In healthy mothers and under normal conditions, pregnancy causes hyperplasia of pancreatic beta cells and increases insulin levels in the mother’s bloodstream [33]. On the other hand, at the beginning of pregnancy, insulin sensitivity is observed in pregnant women, which turns into insulin resistance as the pregnancy progresses. Maternal insulin resistance appears to occur due to the production of placental diabetogenic hormones such as growth hormone, placental lactogen, corticotropin-releasing hormone, and progesterone [33, 34]. This insulin resistance decreases after the placenta leaves the mother’s body and increases the risk of hyperglycemia in mothers 7 to 15 weeks after delivery [35, 36].

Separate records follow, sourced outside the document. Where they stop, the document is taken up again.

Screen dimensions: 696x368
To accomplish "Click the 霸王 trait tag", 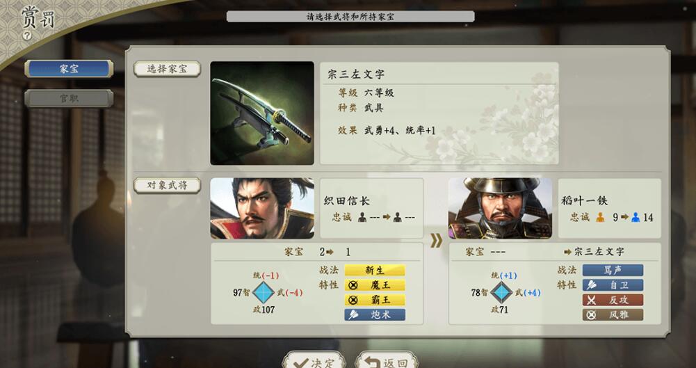I will pyautogui.click(x=375, y=300).
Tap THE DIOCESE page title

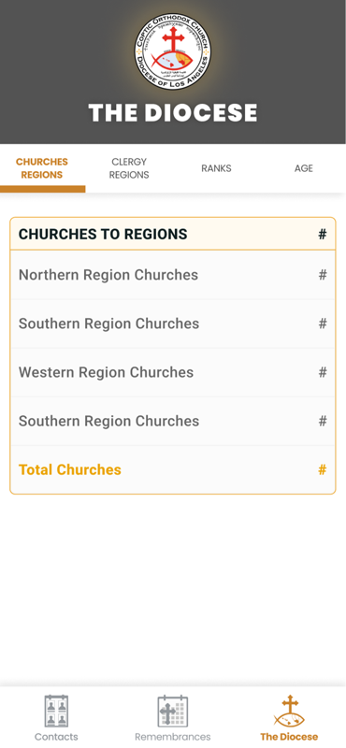point(173,112)
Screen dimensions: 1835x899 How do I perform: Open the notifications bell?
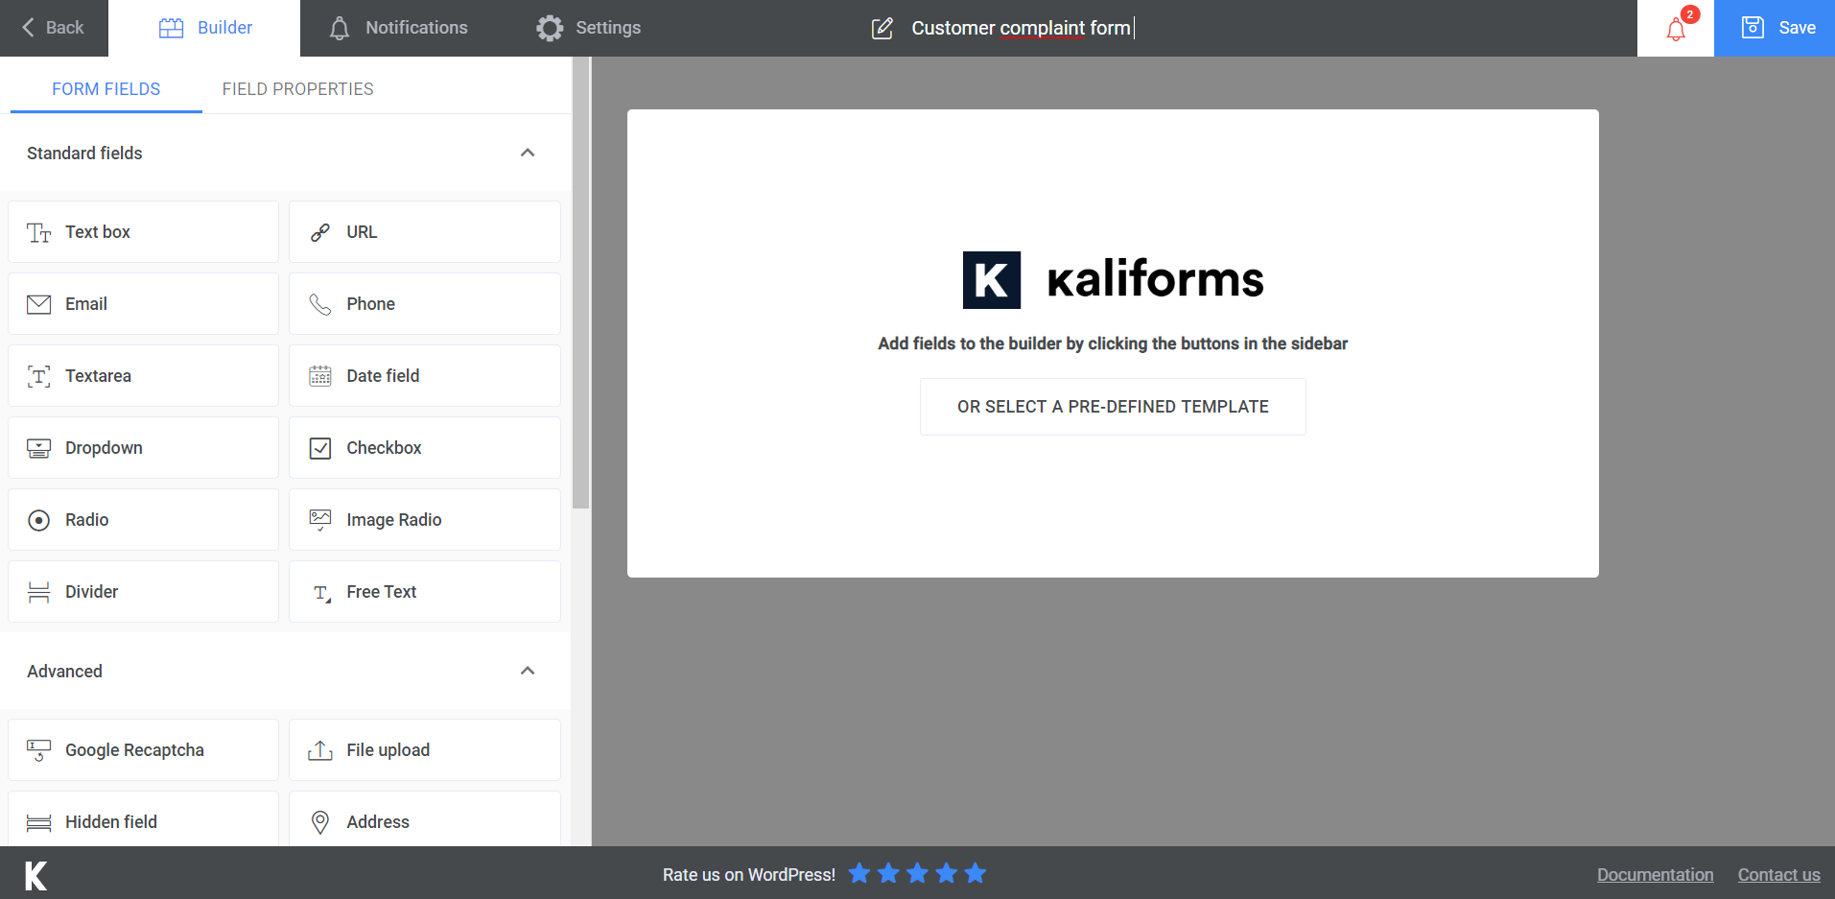1675,28
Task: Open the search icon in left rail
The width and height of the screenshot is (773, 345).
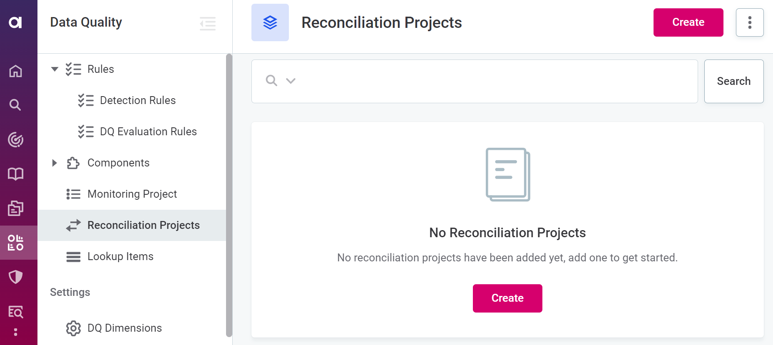Action: [15, 105]
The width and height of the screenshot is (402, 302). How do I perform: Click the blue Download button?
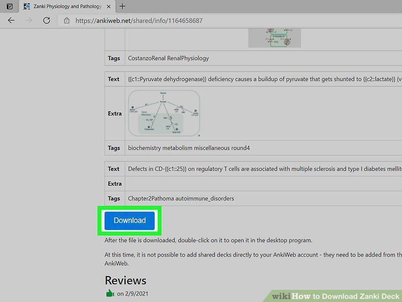click(x=129, y=220)
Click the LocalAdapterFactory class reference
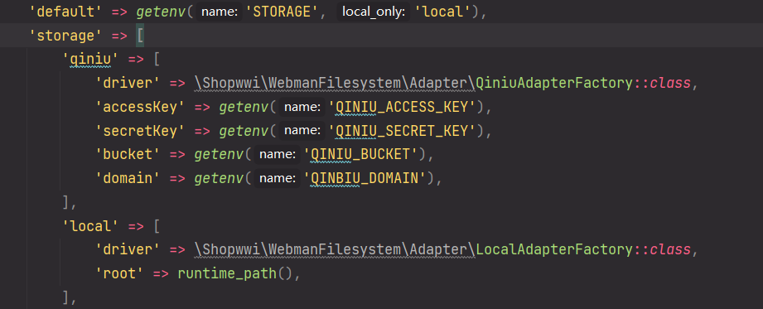This screenshot has width=763, height=309. 554,249
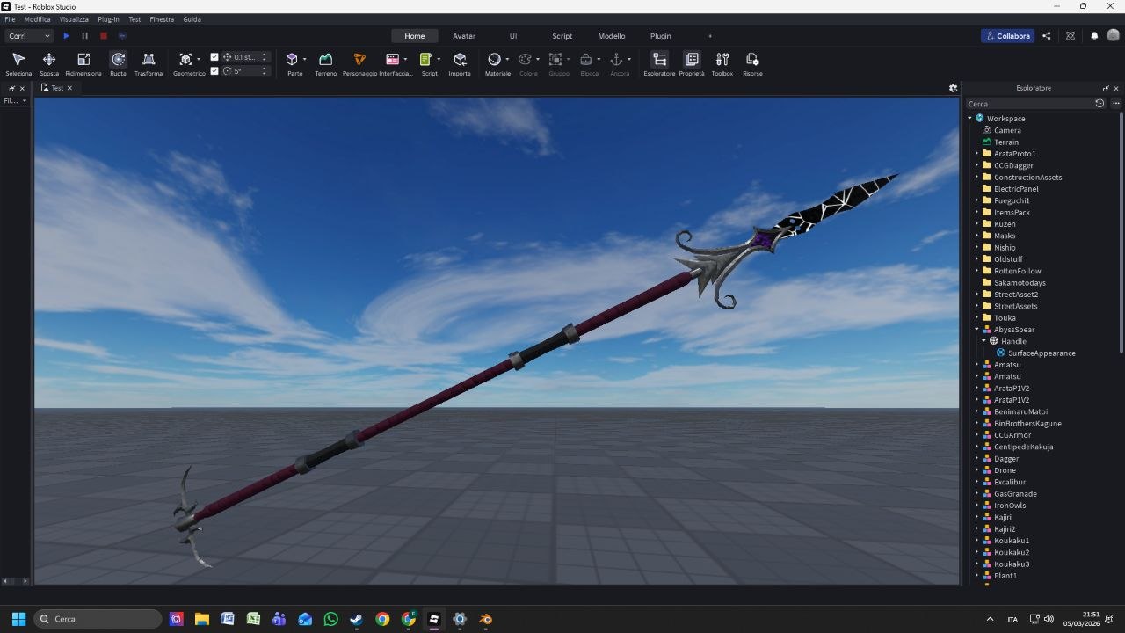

Previous studies have illustrated that increase in the level of maternal blood glucose and a decrease in insulin is the main reason for diabetes during pregnancy [37]. In the above conditions, glucose can easily pass through the placenta into the fetal bloodstream, leading to fetal hyperglycemia. During the first few weeks of pregnancy, fetal islet cells (beta cells) cannot release enough insulin in response to hyperglycemia, which is the main cause of fetal hyperglycemia. In response to this condition, after week 20, the fetal pancreas is stimulated and the pancreatic beta cells begin to hypertrophy and hyperplasia, which eventually leads to increased fetal insulin levels. In addition to impairing the development of various organs, this complication can be followed by hypoglycemia and hyperinsulinemia in the first few days after birth [30, 37, 38, 39].

Results from previous experiments have shown that insulin can influence carbohydrate, fats, and protein metabolism, membrane transport of glucose, amino acids, and ion exchange in cells as well as protein and DNA synthesis. In addition, insulin can stimulate or inhibit the activity of certain enzymes and regulate gene expression [40]. On the other hand, alters and reduction of ions transfer can lead to the reduction level of some vital ions such as zinc. Thereby, this process has a negative effect on the migration of marginal layer cells in the fetus of diabetic mothers which increases defects in the central nervous system [41]. In this regard, some studies indicate that high concentrations of beta-hydroxybutyric acid, which occurs in diabetes mothers, can delay the development of the central nervous system of the fetus [42, 43, 44].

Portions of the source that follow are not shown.